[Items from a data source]
· · · · ·

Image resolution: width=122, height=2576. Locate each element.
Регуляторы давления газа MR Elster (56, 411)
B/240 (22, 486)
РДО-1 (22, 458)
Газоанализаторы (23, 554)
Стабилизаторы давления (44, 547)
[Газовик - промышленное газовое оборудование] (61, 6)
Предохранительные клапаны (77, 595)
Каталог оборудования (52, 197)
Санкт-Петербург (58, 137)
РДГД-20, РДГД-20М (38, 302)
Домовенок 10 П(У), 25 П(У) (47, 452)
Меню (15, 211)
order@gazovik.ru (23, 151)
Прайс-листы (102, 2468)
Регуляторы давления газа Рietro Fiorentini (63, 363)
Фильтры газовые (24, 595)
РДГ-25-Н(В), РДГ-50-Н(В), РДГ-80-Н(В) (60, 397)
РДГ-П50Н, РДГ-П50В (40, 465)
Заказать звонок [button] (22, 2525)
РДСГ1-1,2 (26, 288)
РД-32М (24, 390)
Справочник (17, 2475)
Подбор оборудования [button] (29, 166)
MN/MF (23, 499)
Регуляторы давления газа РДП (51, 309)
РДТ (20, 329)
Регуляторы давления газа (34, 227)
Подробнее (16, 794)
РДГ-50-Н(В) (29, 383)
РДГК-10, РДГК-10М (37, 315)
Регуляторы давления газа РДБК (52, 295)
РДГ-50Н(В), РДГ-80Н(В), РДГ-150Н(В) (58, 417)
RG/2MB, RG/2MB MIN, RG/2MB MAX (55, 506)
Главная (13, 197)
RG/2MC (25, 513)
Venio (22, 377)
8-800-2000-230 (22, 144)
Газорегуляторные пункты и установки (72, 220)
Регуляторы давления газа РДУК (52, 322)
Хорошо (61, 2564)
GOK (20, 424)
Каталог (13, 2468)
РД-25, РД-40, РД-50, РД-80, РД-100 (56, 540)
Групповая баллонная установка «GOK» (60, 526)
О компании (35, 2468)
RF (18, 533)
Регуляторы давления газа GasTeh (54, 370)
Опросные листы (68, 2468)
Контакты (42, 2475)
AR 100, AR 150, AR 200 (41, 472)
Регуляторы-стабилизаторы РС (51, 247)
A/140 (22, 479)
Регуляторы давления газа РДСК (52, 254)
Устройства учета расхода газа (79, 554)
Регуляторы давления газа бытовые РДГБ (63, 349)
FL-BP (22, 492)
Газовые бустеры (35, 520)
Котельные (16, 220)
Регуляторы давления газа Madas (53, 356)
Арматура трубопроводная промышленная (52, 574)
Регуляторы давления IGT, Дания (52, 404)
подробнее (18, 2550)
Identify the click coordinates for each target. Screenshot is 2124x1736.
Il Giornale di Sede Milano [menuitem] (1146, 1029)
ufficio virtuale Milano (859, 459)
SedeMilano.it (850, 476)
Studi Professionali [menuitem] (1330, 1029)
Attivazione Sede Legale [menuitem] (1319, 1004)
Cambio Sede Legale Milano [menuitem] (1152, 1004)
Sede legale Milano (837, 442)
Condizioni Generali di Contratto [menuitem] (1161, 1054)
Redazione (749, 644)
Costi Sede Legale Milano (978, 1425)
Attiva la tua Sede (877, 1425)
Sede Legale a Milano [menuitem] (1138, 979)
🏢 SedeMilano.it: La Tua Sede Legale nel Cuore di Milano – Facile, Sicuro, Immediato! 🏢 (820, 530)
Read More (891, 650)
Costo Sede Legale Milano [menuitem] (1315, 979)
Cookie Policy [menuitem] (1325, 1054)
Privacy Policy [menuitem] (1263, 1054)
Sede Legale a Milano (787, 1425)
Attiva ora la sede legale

· · · · ·

#### [Description of the task]
Write the records out once more, exactly as shown.

#### [Response area]
Image resolution: width=122, height=2576. Locate each element.
Регуляторы давления газа MR Elster (56, 411)
B/240 (22, 486)
РДО-1 (22, 458)
Газоанализаторы (23, 554)
Стабилизаторы давления (44, 547)
[Газовик - промышленное газовое оборудование] (61, 6)
Предохранительные клапаны (77, 595)
Каталог оборудования (52, 197)
Санкт-Петербург (58, 137)
РДГД-20, РДГД-20М (38, 302)
Домовенок 10 П(У), 25 П(У) (47, 452)
Меню (15, 211)
order@gazovik.ru (23, 151)
Прайс-листы (102, 2468)
Регуляторы давления газа Рietro Fiorentini (63, 363)
Фильтры газовые (24, 595)
РДГ-25-Н(В), РДГ-50-Н(В), РДГ-80-Н(В) (60, 397)
РДГ-П50Н, РДГ-П50В (40, 465)
Заказать звонок [button] (22, 2525)
РДСГ1-1,2 (26, 288)
РД-32М (24, 390)
Справочник (17, 2475)
Подбор оборудования [button] (29, 166)
MN/MF (23, 499)
Регуляторы давления газа РДП (51, 309)
РДТ (20, 329)
Регуляторы давления газа (34, 227)
Подробнее (16, 794)
РДГ-50-Н(В) (29, 383)
РДГК-10, РДГК-10М (37, 315)
Регуляторы давления газа РДБК (52, 295)
РДГ-50Н(В), РДГ-80Н(В), РДГ-150Н(В) (58, 417)
RG/2MB, RG/2MB MIN, RG/2MB MAX (55, 506)
Главная (13, 197)
RG/2MC (25, 513)
Venio (22, 377)
8-800-2000-230 (22, 144)
Газорегуляторные пункты и установки (72, 220)
Регуляторы давления газа РДУК (52, 322)
Хорошо (61, 2564)
GOK (20, 424)
Каталог (13, 2468)
РД-25, РД-40, РД-50, РД-80, РД-100 (56, 540)
Групповая баллонная установка «GOK» (60, 526)
О компании (35, 2468)
RF (18, 533)
Регуляторы давления газа GasTeh (54, 370)
Опросные листы (68, 2468)
Контакты (42, 2475)
AR 100, AR 150, AR 200 (41, 472)
Регуляторы-стабилизаторы РС (51, 247)
A/140 (22, 479)
Регуляторы давления газа РДСК (52, 254)
Устройства учета расхода газа (79, 554)
Регуляторы давления газа бытовые РДГБ (63, 349)
FL-BP (22, 492)
Газовые бустеры (35, 520)
Котельные (16, 220)
Регуляторы давления газа Madas (53, 356)
Арматура трубопроводная промышленная (52, 574)
Регуляторы давления IGT, Дания (52, 404)
подробнее (18, 2550)
Identify the click coordinates for each target. Screenshot is 2124x1736.
Il Giornale di Sede Milano [menuitem] (1146, 1029)
ufficio virtuale Milano (859, 459)
SedeMilano.it (850, 476)
Studi Professionali [menuitem] (1330, 1029)
Attivazione Sede Legale [menuitem] (1319, 1004)
Cambio Sede Legale Milano [menuitem] (1152, 1004)
Sede legale Milano (837, 442)
Condizioni Generali di Contratto [menuitem] (1161, 1054)
Redazione (749, 644)
Costi Sede Legale Milano (978, 1425)
Attiva la tua Sede (877, 1425)
Sede Legale a Milano [menuitem] (1138, 979)
🏢 SedeMilano.it: La Tua Sede Legale nel Cuore di Milano – Facile, Sicuro, Immediato! 🏢 (820, 530)
Read More (891, 650)
Costo Sede Legale Milano [menuitem] (1315, 979)
Cookie Policy [menuitem] (1325, 1054)
Privacy Policy [menuitem] (1263, 1054)
Sede Legale a Milano (787, 1425)
Attiva ora la sede legale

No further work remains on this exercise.